Endoscopic retrograde cholangiopancreatography (ERCP) – with this imaging technique, your doctor can see inside your stomach and duodenum, and possibly detect diseases; it combines the use of endoscopy and fluoroscopy. ERCP is used to diagnose and treat certain problems of the liver, gallbladder, bile ducts, and pancreas: gallstones, inflammatory tissues and cancer. During the procedure, your doctor injects dyes into the ducts in the biliary tract and pancreas so they can be visible on x-rays.
Endoscopic ultrasound – an endoscopic ultrasound is an exploration of the digestive system that combines endoscopy and ultrasound; this exam is very important in cases of small-size pancreatic tumor. During the procedure, a miniaturized ultrasound probe – attached to the end of a flexible endoscope – is positioned near the body to examine which allows your doctor to search or explore lesions in the gastrointestinal tract or adjacent organs including the pancreas. Endoscopic ultrasound also allows, when it is appropriate, puncture to the tumor to obtain sample for lab analysis (biopsy).
Percutaneous transhepatic cholangiography (PTHC or PTC) – PTC is a radiological technique often performed to examine the anatomy of the biliary tract. During the exam, your doctor injects a contrast agent (dye) into the bile in the liver. Afterwards, a special X-ray machine called fluoroscopy is used to track the travel of the dye. With a PTC, your physician can determine whether there is a blockage in the liver or the bile ducts.

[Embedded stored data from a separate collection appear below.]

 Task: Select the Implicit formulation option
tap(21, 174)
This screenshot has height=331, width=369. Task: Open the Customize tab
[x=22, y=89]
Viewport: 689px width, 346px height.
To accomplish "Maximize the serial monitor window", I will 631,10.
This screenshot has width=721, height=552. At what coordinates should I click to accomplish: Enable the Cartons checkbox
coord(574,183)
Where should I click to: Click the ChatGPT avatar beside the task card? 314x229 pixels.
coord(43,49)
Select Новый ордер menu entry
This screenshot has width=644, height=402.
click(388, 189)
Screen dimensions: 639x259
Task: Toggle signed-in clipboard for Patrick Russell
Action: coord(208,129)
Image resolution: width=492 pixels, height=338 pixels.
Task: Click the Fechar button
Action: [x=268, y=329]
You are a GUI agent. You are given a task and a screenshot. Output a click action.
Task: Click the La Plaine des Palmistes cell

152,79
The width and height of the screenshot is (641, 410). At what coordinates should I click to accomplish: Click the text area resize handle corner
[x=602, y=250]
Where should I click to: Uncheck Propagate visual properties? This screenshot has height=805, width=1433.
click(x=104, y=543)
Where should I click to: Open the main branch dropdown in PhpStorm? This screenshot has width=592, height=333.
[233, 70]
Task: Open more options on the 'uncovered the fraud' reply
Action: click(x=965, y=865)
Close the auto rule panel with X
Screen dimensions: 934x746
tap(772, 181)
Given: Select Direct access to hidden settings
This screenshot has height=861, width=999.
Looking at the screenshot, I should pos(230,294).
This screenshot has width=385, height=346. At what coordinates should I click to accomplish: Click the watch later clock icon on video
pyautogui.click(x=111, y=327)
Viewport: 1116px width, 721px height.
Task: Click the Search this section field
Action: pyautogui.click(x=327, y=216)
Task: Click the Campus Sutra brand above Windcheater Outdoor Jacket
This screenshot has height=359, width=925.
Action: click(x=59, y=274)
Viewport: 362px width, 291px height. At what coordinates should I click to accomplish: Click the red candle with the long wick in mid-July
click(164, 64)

Biopsy – even if the other diagnostic techniques have revealed the cancer, a biopsy is usually required to confirm the diagnosis with certainty. A biopsy of the pancreas is to remove cells or pancreatic tissue to examine under a microscope. There are many types of biopsies; the type used depends on where the tumor is located. However, whatever the method used, it must be done carefully so it does not promote the spread of cancer cells.